The alert filter tool continues to run using the old version until QA is finished. Once that is done, it will be upgraded, and the two separate tools will be merged.
– No member of the tools team has admin rights to the RSA admin tool. This means we cannot create roles or assign roles to Agilit members.
– The alert processor administrator role was named “AlertFilterAdmins”. Being a member of this role, allows you to edit Filters and Lookup Tables in the tool. For each filter, a separate role can be set, and users must have that role to edit rules of the filter.
– The AlertFilter windows service and Mongrel cannot run under any of the special accounts, like localnetwork, because the old Tools windows servers have a proxy server configured for all accounts. This is the legacy proxy server, which is clearly mistaken, but there seems to be no easy way to remove it. As a work-around the service can be run using the administrator account, but this is not advisable. I therefore configured a separate local user account, called alertfiltersvc, gave it User and Remote Login User rights, logged in remotely as that user, and unset the proxy server setting in IE. Then I configured both the alert filter service and the Mongrel service to run under this account. Mongrel is the webserver that servers the alert filter UI.
– The alert filter UI is using Ruby on Rails, and uses a Windows specific Ruby library to connect to Active Directory. This library needs the Visual C 7 redistributable library, which, due to myriad registry settings needs to be installed using an installer. The Windows installer service is used for this, but the version of this installer on our production servers is too old. This causes the install to fail with a cryptic error. In order to resolve this, the installer must be upgraded. Fortunately it uses a different installer… The need-to-reboot message at the end can be ignored. After this, the VC7 library installer runs correctly.

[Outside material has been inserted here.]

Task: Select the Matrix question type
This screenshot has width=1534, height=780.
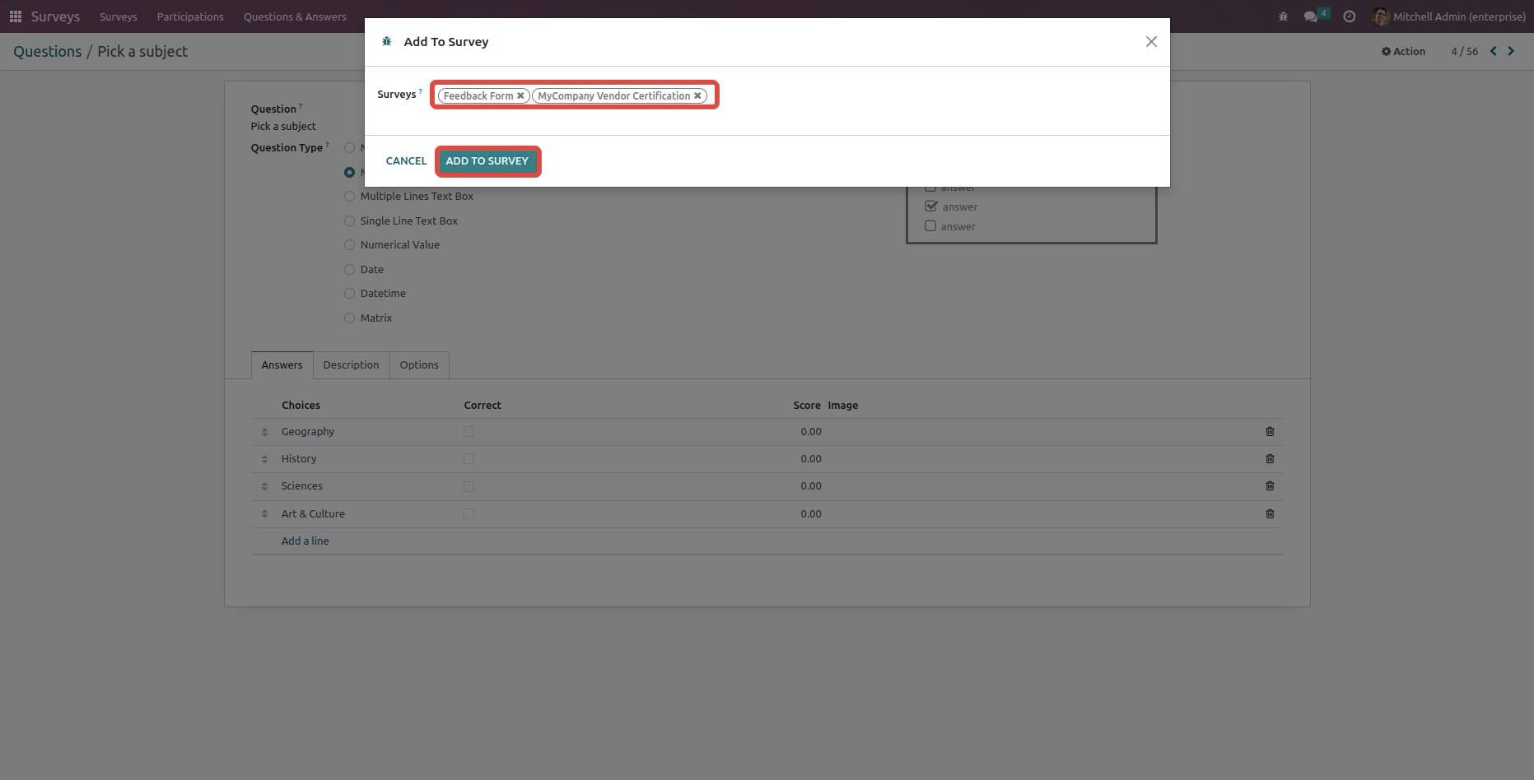Action: (350, 318)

– As mentioned before the Mongrel web server is installed to serve up the Ruby on Rails GUI. It is installed as a windows service . The name of the service is “Rubella”, in keeping with our sickly naming convention. Before installing mongrel as a service, it is useful to test it on the command line from the Ruby on Rails application base directory , using mongrel_rails start -e production. Any fatal errors can be spotted a lot easier that way
– Rails has the concept of different environments (development, staging, producition). In production, we use, obviously, the production environment. Each environment has its own configuration file, so be sure to use the config/enviroments/production.yml file.
– The RuleChecker web application, to test which rules match an alert and vice versa, has been installed under /RulesChecker/RulesChecker.aspx. It wants either a rule= parameter, with the rule id, or a Serial= parameter with the serial number of the alert to be tested. A list of comma separated serial numbers works too.
– In addition to AlertFilterAdmins, an AlertFilterTest role was created, and the same suspects were made members. Useful for testing out new filters.
– An update to NetcoolData server was installed. It adds col=”columname” attributes to the td elements returned to easy navigation using XPath. It also adds optimistic locking to the update method, using lockcolumn=, lockid= and lockvalue= columns. lockid and lockvalue are obligatory. Lockcolumn defaults to “StateChange”. If any of the obligatory parameters is absent, a normal, non-locked update is performed. If the parameters are present, the value of lockcolumn for alert with serial lockid is read and compared to the value of lockvalue. If these are different, the lock fails.
– A small update to SiebelServices was installed. This adds the TroubleTicketNote.asmx/InsertNote?ticketid=ticketnumber&msg=messagetext method, that is invocable using POST, sans SOAP. This can be used to automatically forward alert clear messages to ticket notes in Siebel.
– sendalert.html pages were installed on both objectservers. They can be used to send test alerts to Netcool. sendalert.html
– Test filters and rules were created and tested in production, and they worked flawlessly. They have been removed again.